No they don't, but its very tricky to see why. You're blinded by vpshufb, and can't see how it can fail to solve some problems.
Lets take stream compaction as an example problem.
http://www.cse.chalmers.se/%7Euffe/streamcompaction.pdf
Stream Compaction can be used to remove redundant whitespace from strings, or to "compress" the raytracer rays so that they are all able to be read by a simple load (as opposed to a gather/scatter operation). How do you perform stream compaction?
Well, its a straightforward scatter operation: https://i.imgur.com/aIoO8dm.png
Now, how do you do this using vpshufb? You can't. vpshufb is backwards, and won't efficiently solve this stream compaction problem. GPUs can solve this problem very efficiently, but Intel's current implementation of AVX512 is missing the "backwards" vpshufb command, to perform this operation.
Or as I've been trying to say: vpshufb is equivalent to a "gather" over SIMD Registers. But Intel is MISSING a scatter over SIMD Registers. The instruction is just... not there. I've looked for it, and it doesn't exist. As such, GPU-code (such as the stream compaction algorithm) CANNOT be implemented efficiently on a CPU.
I mean, you can use vpscatterdd to implement it, but again... vpscatterdd is 17-clock cycles. That's way too slow.
> Quite expected because RAM in general is much slower than registers. Even L1 cache on CPU / groupshared on GPU. On both CPUs and GPUs, you want to do as much work as possible with the data in registers.
The L1 cache has the bandwidth to do it, it just isn't wired up correctly for this mechanism. Intel's load/store units can read/write 32-bytes at a time, in parallel across 2xload units + 1x store unit.
But the thing is: writing many small "chunks" of 4-bytes here and there (ie: a vpgatherdd / vpscatterdd operation) is not a contiguous group of 32-bytes. Therefore, Intel's cores lose a LOT of bandwidth in this case.
GPUs on the other hand, have a great-many number of load/store units. Effectively one per SIMD unit. As such, reading / writing to LDS "shared" memory on AMD GPUs can be done 32-at-a-time.

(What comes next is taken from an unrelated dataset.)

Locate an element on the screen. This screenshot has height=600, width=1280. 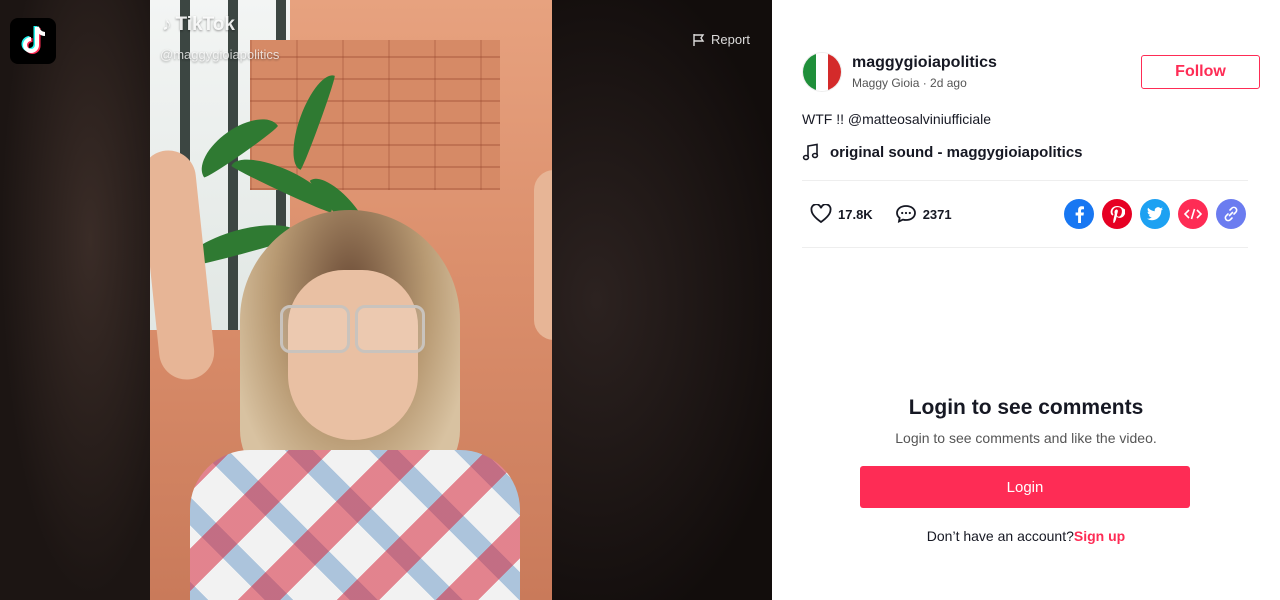
share-buttons is located at coordinates (1155, 214).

So the equivalent "vpgatherdd" over LDS cache will execute in something like 2-clock ticks on AMD GPUs (assuming no bank conflicts), while it'd take 9-clock ticks on Intel cores.
Again, LDS cache is so fast on GPUs, that it is effectively functioning as if any LDS-load/store is as fast as a vpshufb instruction. (Not quite: vpshufb is 1-clock tick, and doesn't have to worry about bank-conflicts. So vpshufb is still faster... but GPUs gather/scatter capabilities are downright incredible)

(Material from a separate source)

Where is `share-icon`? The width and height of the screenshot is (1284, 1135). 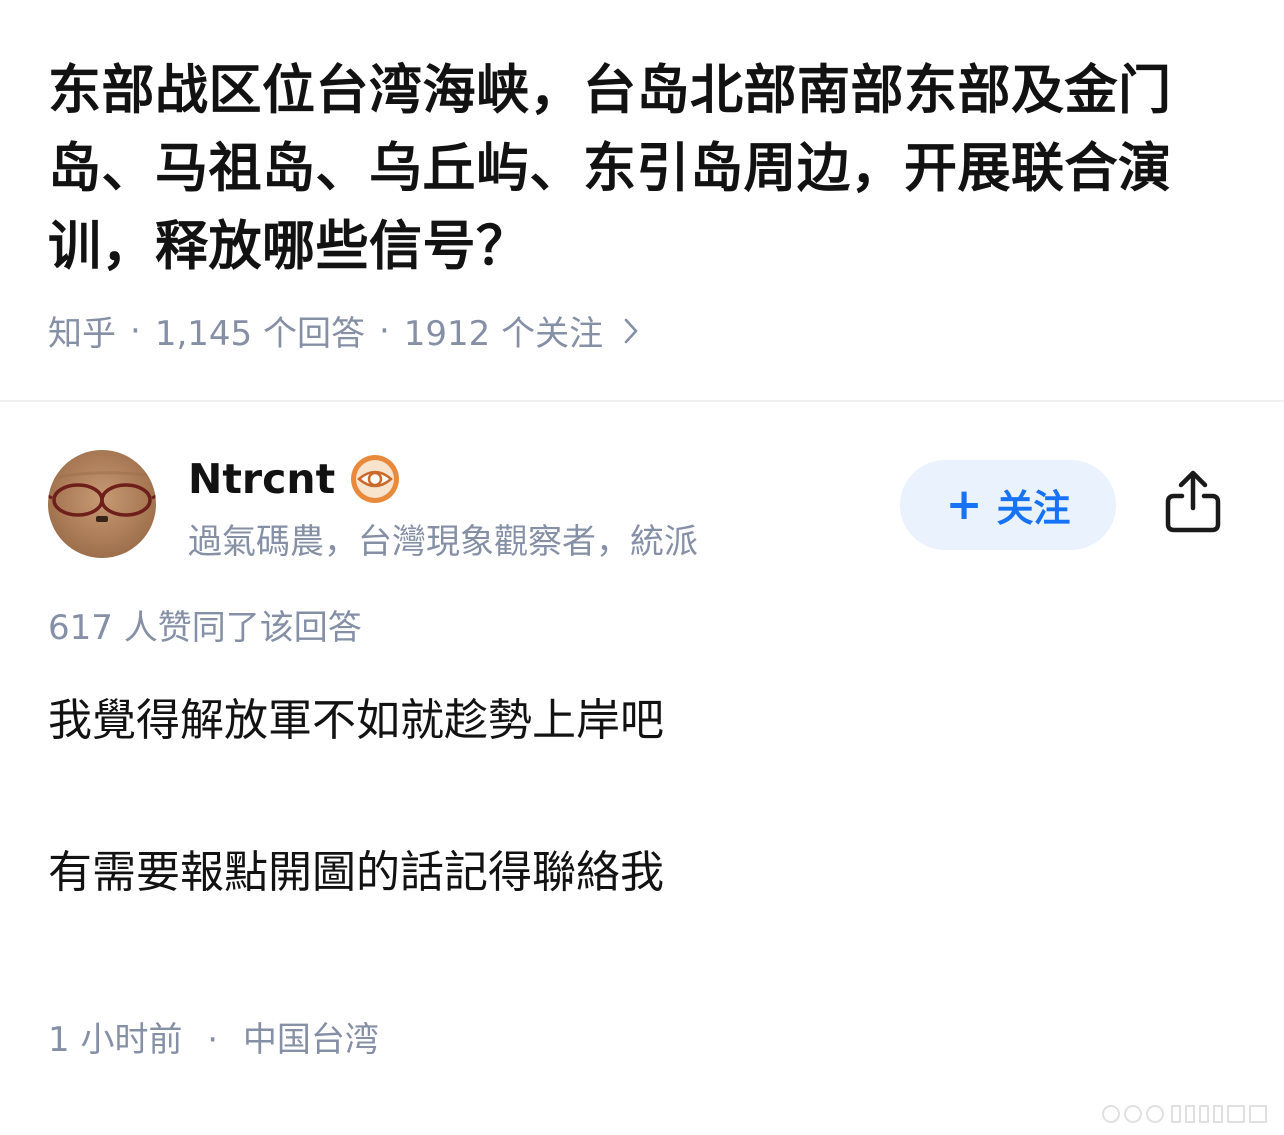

How long before you think Intel will implement a true crossbar so that the vpgatherdd and vpscatterdd instructions can actually execute quickly on a CPU?
-----------
GPUs actually implement a richer language for data-movement. Intel could very easily fix this problem by writing a "backwards vpshufb" instruction, but I'm not aware of anything that exists like that... or any plans to implement something like that.